= Critical resolved shear stress =

Component of shear stress necessary to initiate slip in a crystal

In materials science, critical resolved shear stress (CRSS) is the shear stress that is necessary to initiate slip on a particular slip system in a grain. Resolved shear stress (RSS) is the shear component of an applied tensile or compressive stress resolved in the slip direction on a slip plane that is neither perpendicular nor parallel to the stress axis. The RSS is related to the applied stress by a geometrical factor, m, typically called the Schmid factor:

$\tau_\text{RSS} = \sigma_\text{app} m = \sigma_\text{app} (\cos \phi \cos \lambda)$
where $\sigma_\mathrm{app}$ is the magnitude of the applied tensile stress, $\phi$ is the angle between the normal of the slip plane and the direction of the applied force, and $\lambda$ is the angle between the slip direction and the direction of the applied force.
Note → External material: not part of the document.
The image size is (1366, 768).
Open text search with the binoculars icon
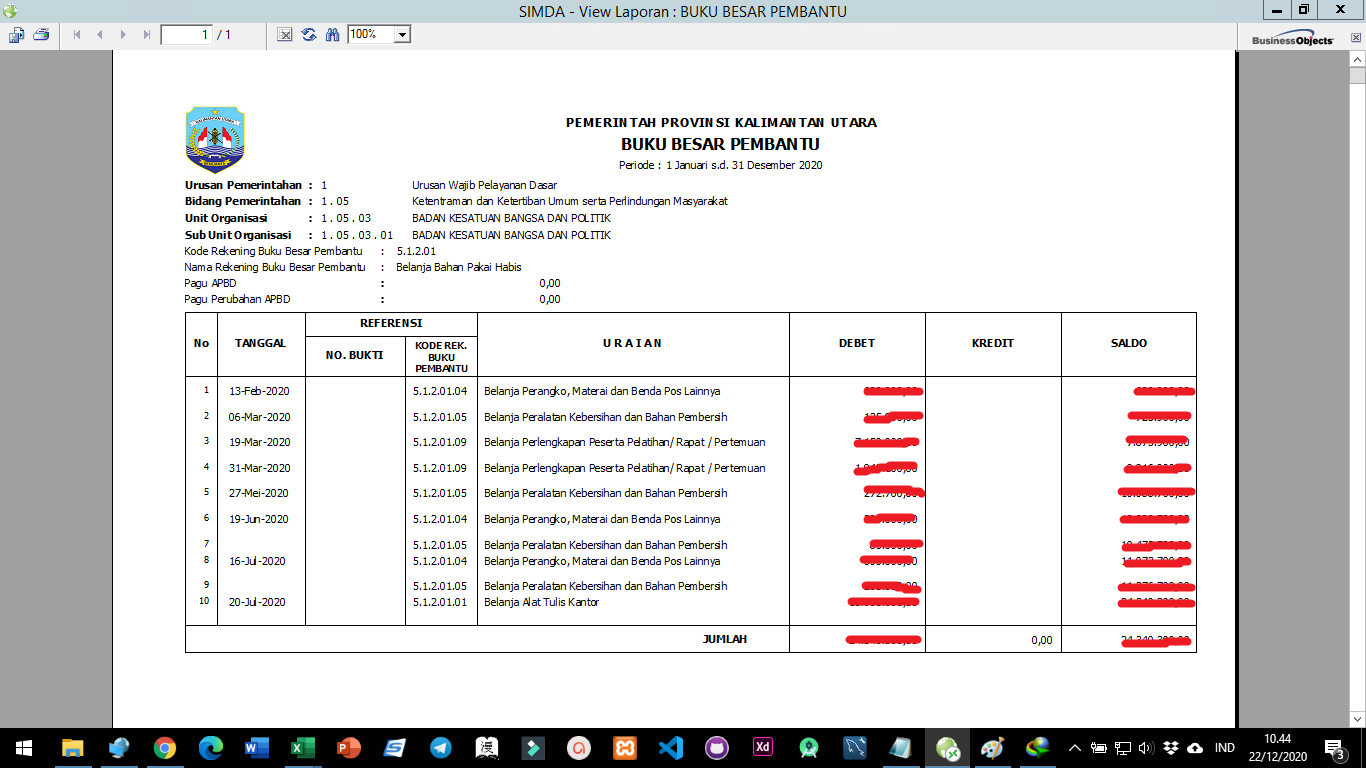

The Schmid factor is most applicable to FCC single-crystal metals, but for polycrystal metals the Taylor factor has been shown to be more accurate. The CRSS is the value of resolved shear stress at which yielding of the grain occurs, marking the onset of plastic deformation. CRSS, therefore, is a material property and is not dependent on the applied load or grain orientation. The CRSS is related to the observed yield strength of the material by the maximum value of the Schmid factor:

$\sigma_y=\frac{\tau_\text{CRSS}}{m_\text{max}}$

CRSS is a constant for crystal families. Hexagonal close-packed crystals, for example, have three main families - basal, prismatic, and pyramidal - with different values for the critical resolved shear stress.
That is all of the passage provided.